▶ Task statement
Copy each line containing "Select" from the listing below.

▶ Records for the task
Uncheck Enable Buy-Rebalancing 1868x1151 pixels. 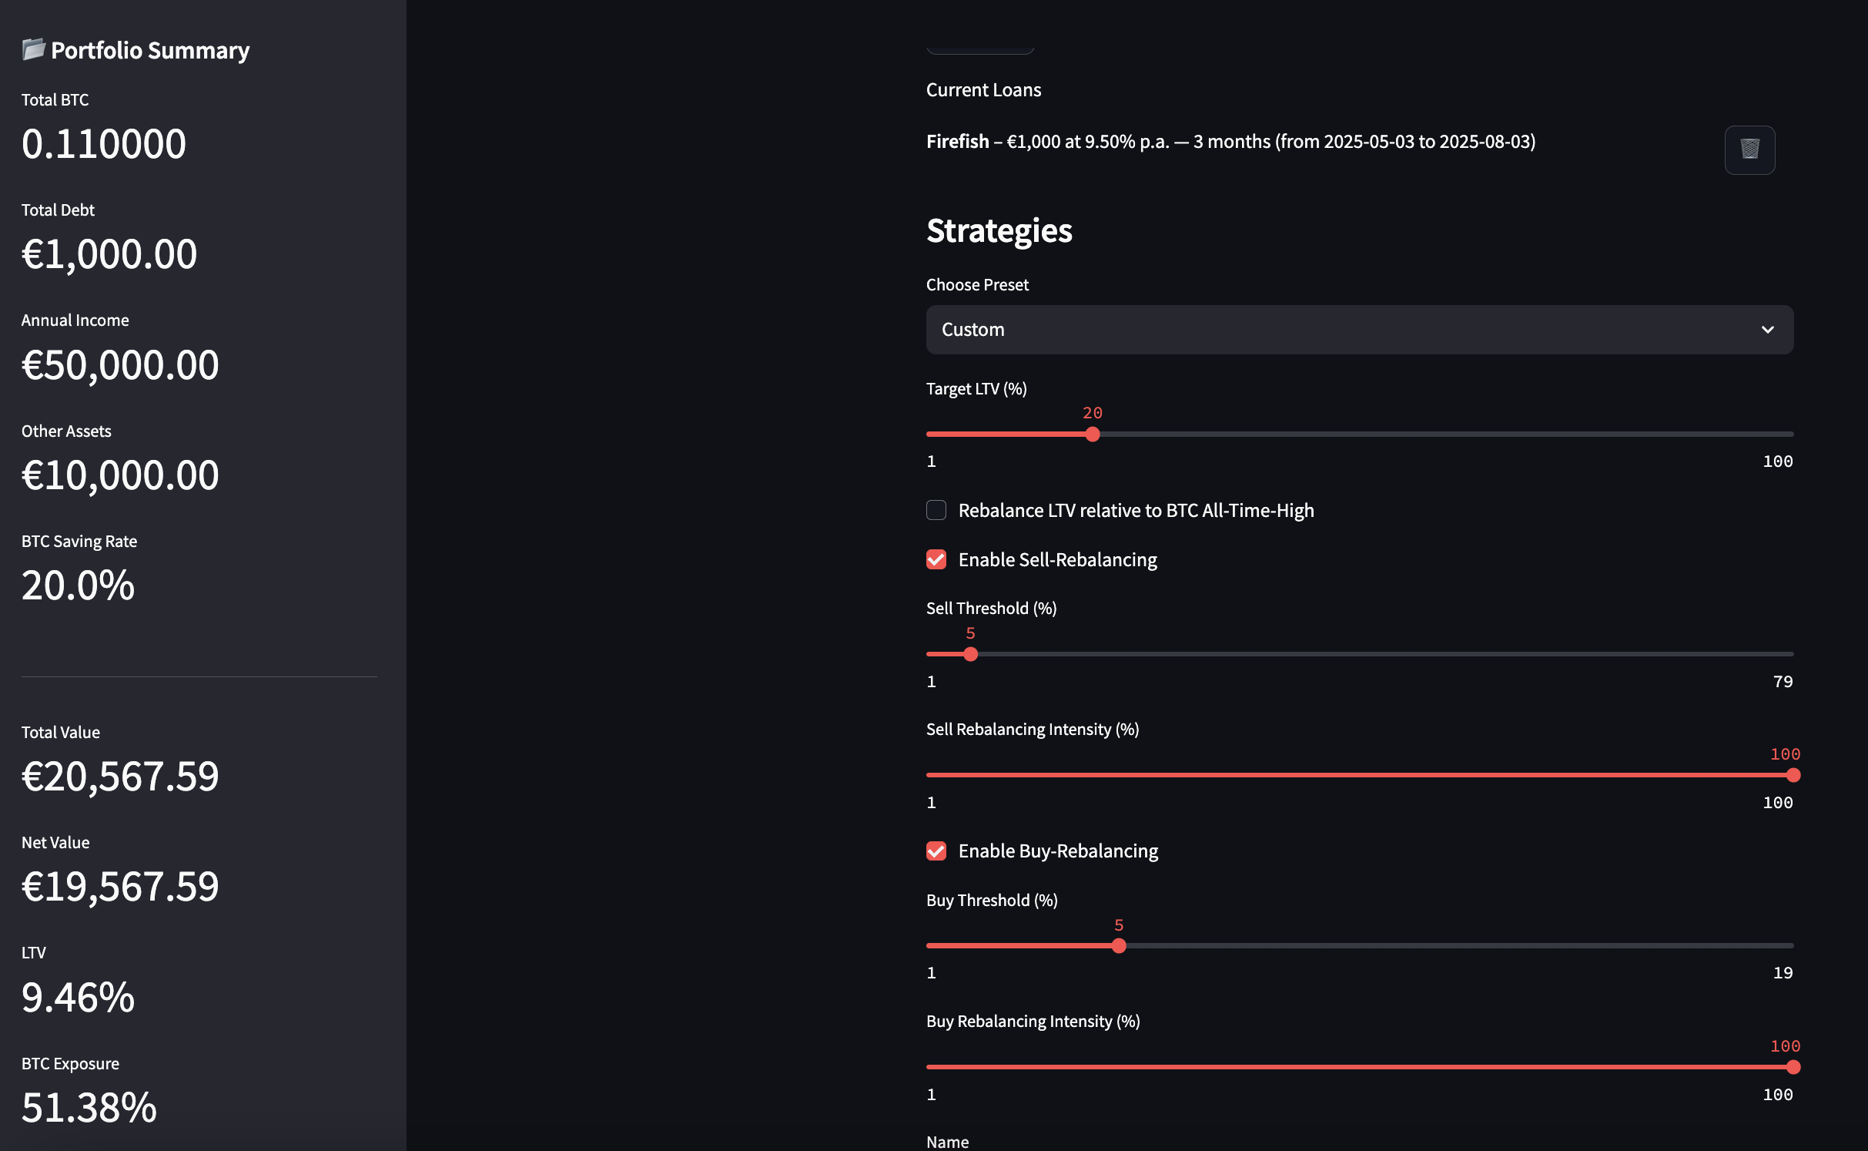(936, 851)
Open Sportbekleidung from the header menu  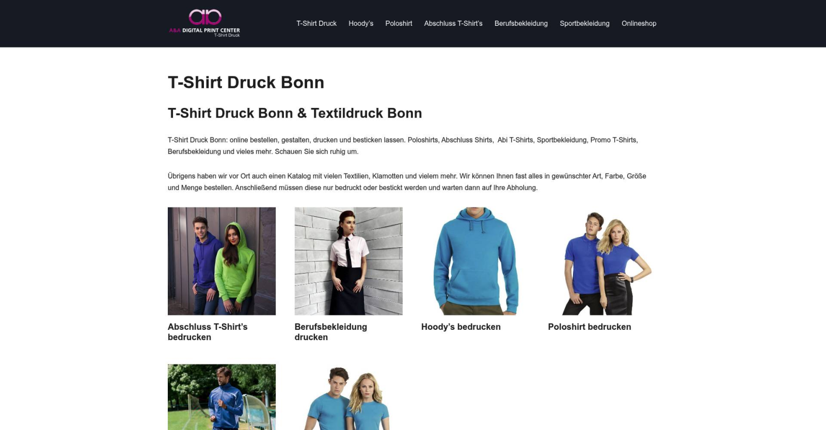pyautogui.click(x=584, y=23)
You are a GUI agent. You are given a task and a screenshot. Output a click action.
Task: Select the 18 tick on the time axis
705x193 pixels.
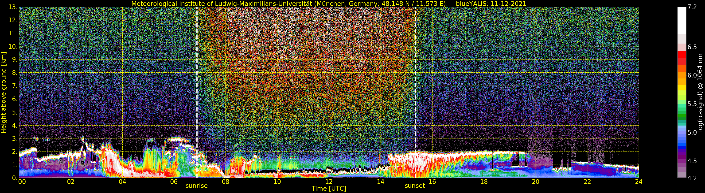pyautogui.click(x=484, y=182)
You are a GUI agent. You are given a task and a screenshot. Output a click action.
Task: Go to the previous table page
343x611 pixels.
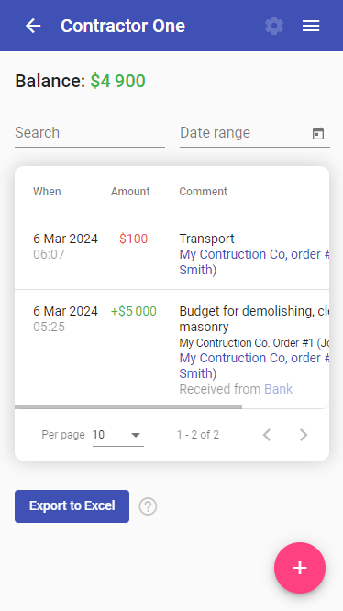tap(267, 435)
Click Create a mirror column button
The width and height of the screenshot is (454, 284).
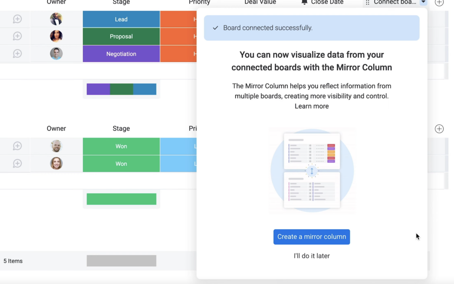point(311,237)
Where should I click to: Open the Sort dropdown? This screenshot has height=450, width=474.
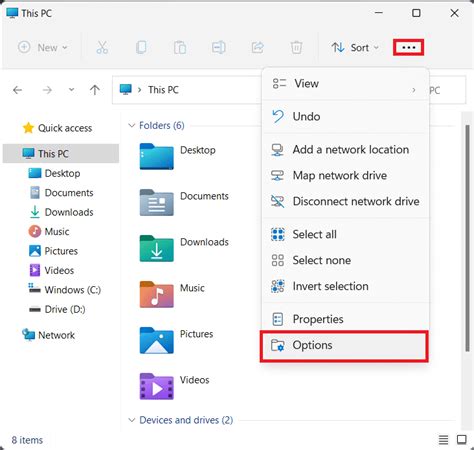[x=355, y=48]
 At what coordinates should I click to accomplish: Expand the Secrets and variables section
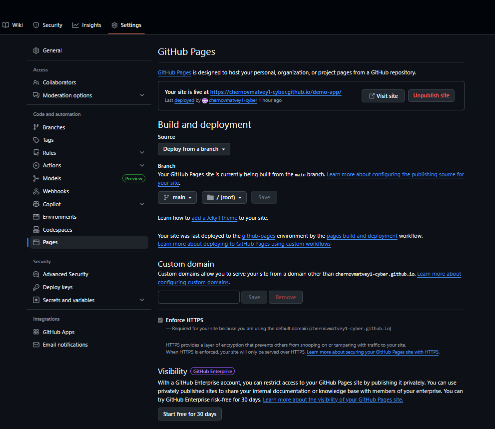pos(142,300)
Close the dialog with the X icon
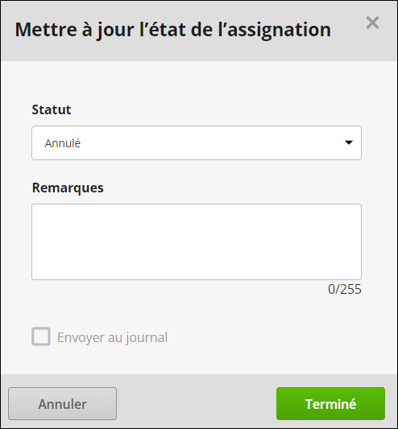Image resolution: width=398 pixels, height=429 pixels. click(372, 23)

--

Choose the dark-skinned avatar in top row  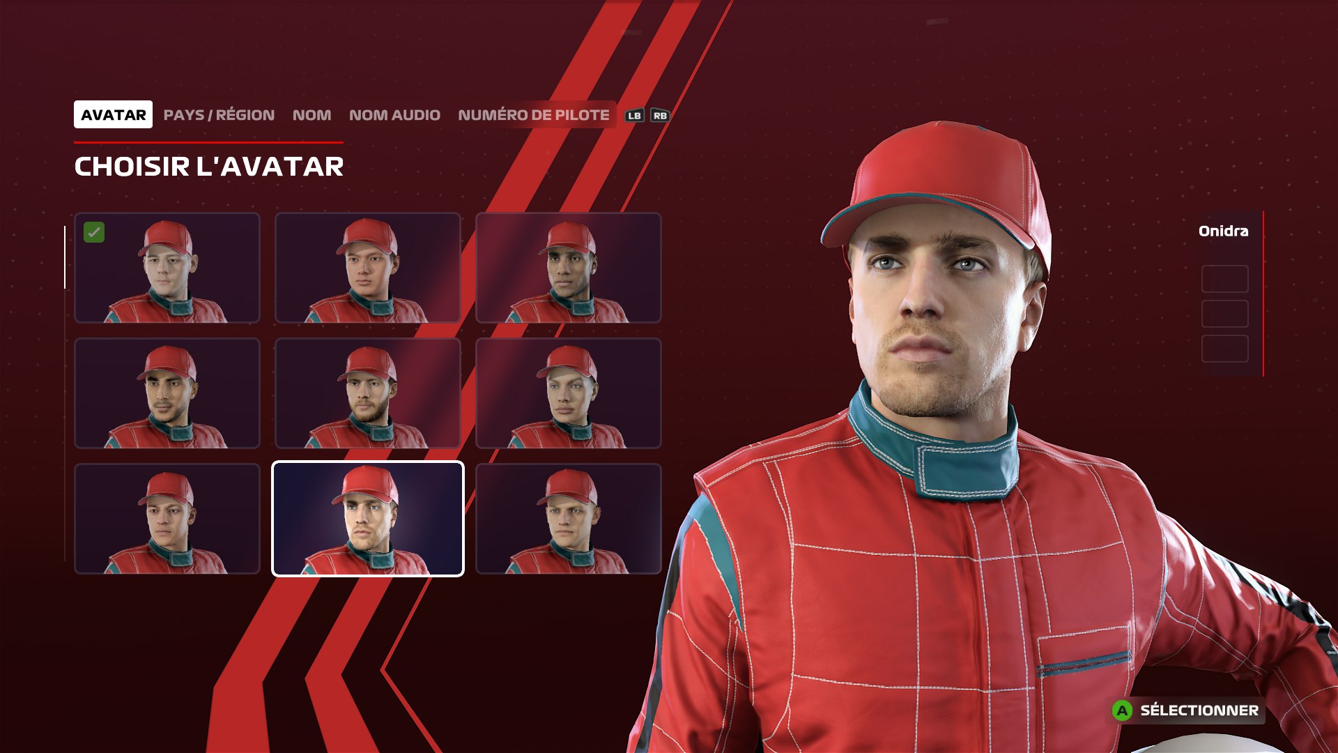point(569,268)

==

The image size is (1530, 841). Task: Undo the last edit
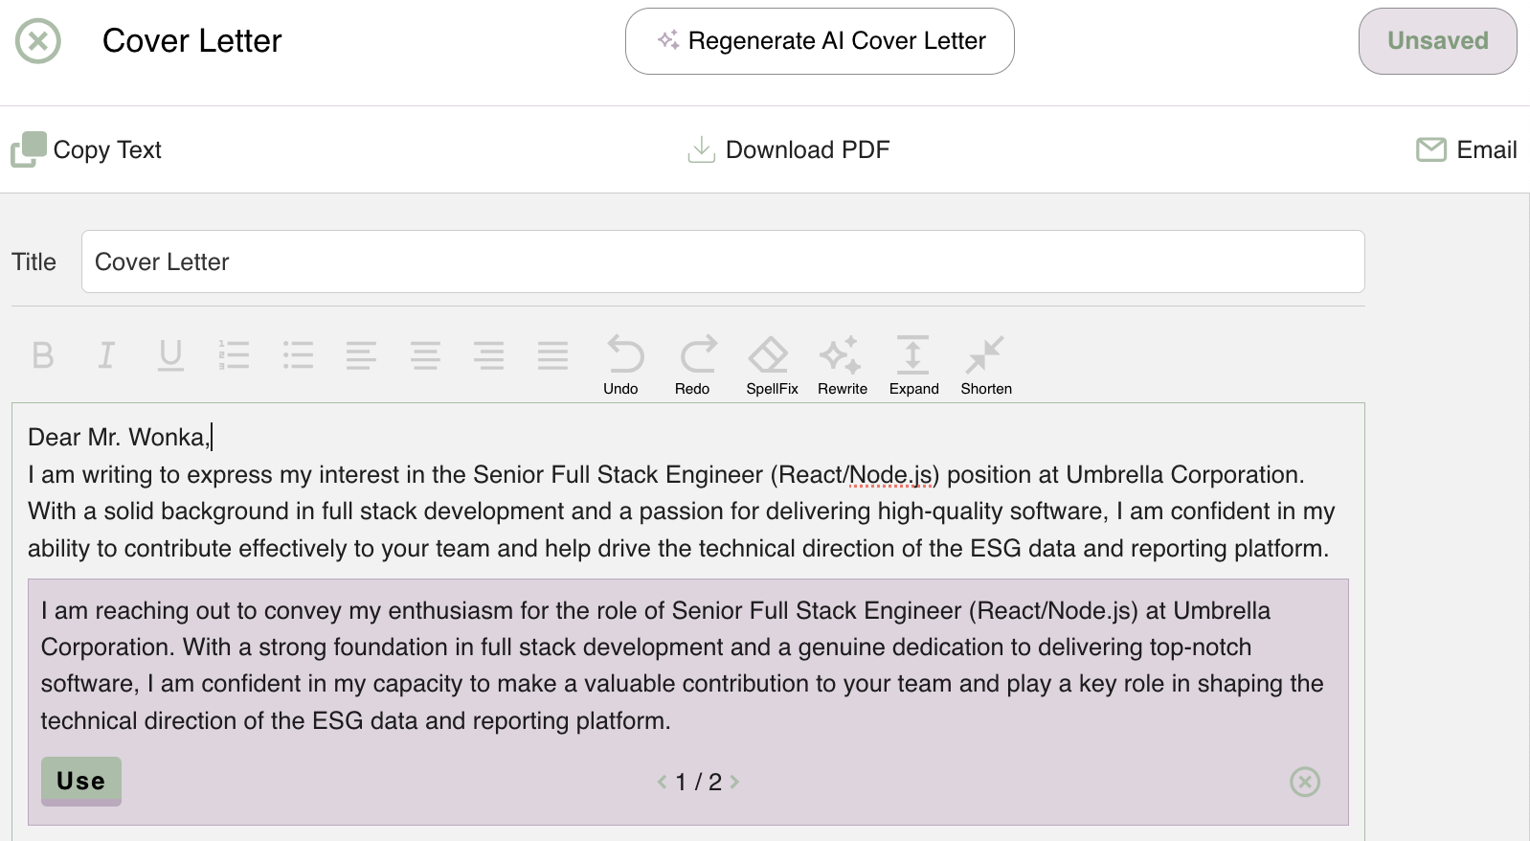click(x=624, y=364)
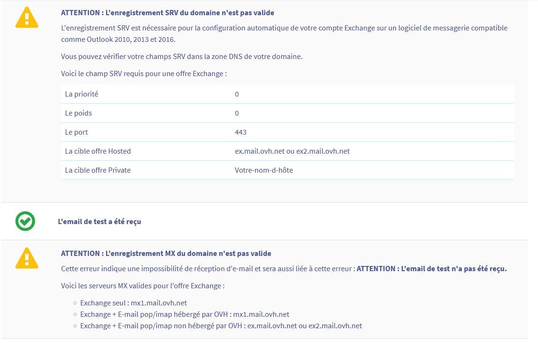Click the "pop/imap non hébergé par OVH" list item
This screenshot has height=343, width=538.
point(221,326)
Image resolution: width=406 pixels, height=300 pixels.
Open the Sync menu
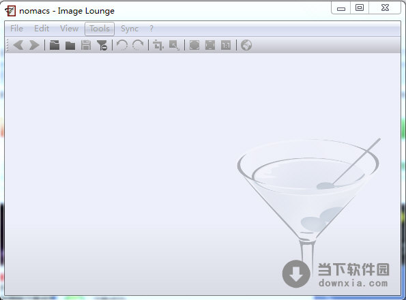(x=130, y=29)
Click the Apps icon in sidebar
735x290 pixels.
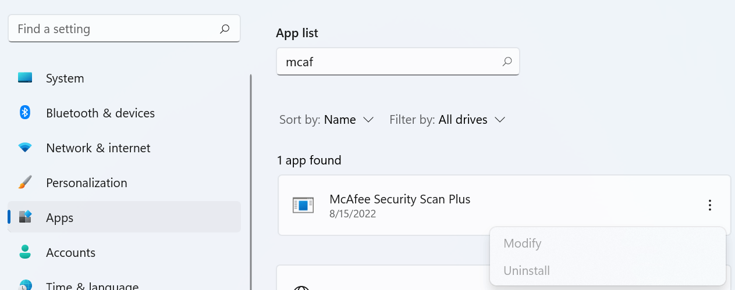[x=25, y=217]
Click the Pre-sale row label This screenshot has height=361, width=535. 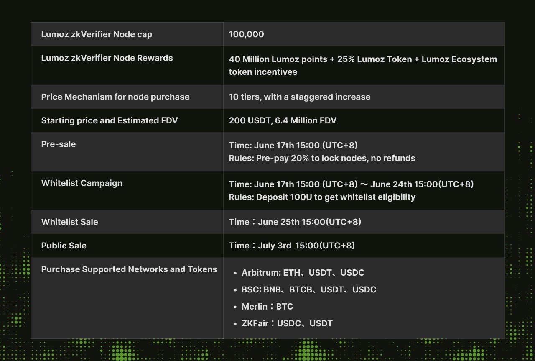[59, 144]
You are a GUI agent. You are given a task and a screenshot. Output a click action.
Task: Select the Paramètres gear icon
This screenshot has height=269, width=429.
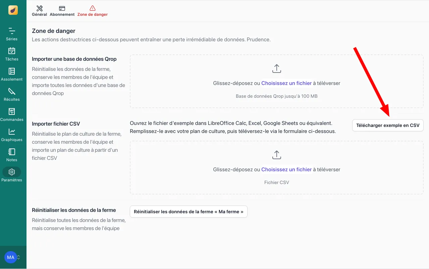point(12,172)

▶ Answer to this exercise
Task: Select the 18 tick on the time axis
Task: Select the Paramètres gear icon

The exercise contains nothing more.